I'd love to do this myself, but since I'm in the middle of a big city I can't find the right spot to pull this off anywhere near me where I could maintain it.


Here's the idea:

You make a plastic cache-container that can close with a servo from the inside like my reverse geocache. You'll add an arduino, some kind of display mounted in the lid and an rfid reader with the antenna on the bottom of the container. For power supply I'd add a 9V battery holder that can be accessed from the outside.

Then you hide the cachebox in a place from where you can see two distinct landmarks (a bench, some kind of tree stump, etc.). In the cache listing you'll tell the people to bring a 9V battery.

When the cacher finds the cache it won't open. They insert the 9V battery and the display says 'put me on the red mark on the bench behind you'.

There's an rfid card glued under that spot and when the cacher puts the box there the reader sees the rfid and the display says 'Put me on the treestump 200 meters north of here - you have 50 seconds... '. A countdown from 50 begins.

If the cacher does't put the box on the rfid chip in the tree stump within the 50 seconds he has to start over (put it on the bench). If he makes it the box says 'Now back to the bench, you got 45 seconds' smiley and the countdown starts.

If he makes it back to the bench in time the box opens. To close it again he has to take out the battery and put it in again or put the box on a third rfid chip.

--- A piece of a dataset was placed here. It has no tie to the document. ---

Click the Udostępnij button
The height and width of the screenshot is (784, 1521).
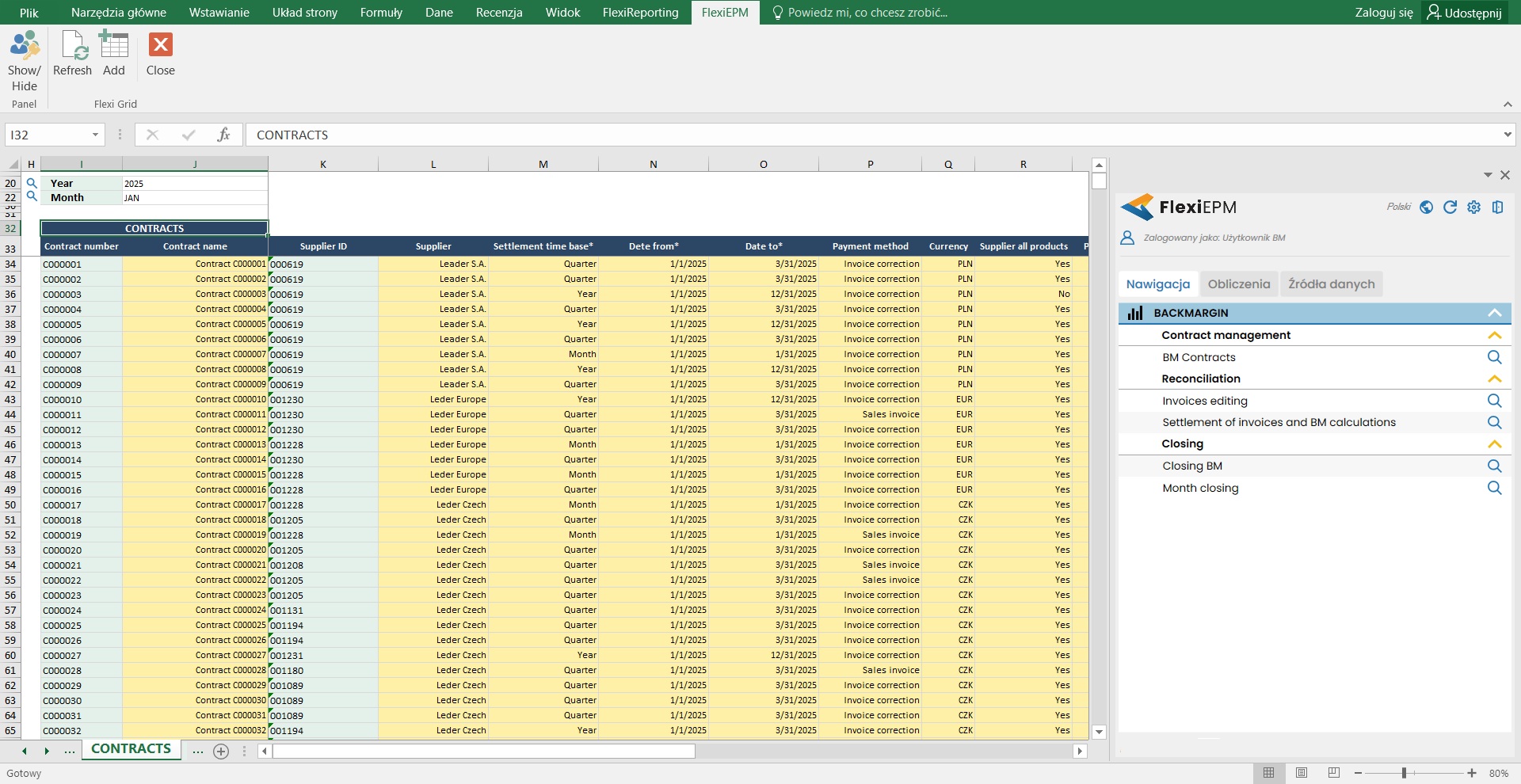tap(1465, 13)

Would be real fun if you would install that somewhere where you could watch the people running around smiley

You could also add more rfid stations or make them run faster.

[edit]
If you find a spot where there's something like a grid with different field on the ground (like these giant chess boards in parks) you could also make out a kind of puzzle where you have to place the box on different fields with rfids buried in them due to hints on the display. Like just displaying 'A3-D5-F3' with the chess board.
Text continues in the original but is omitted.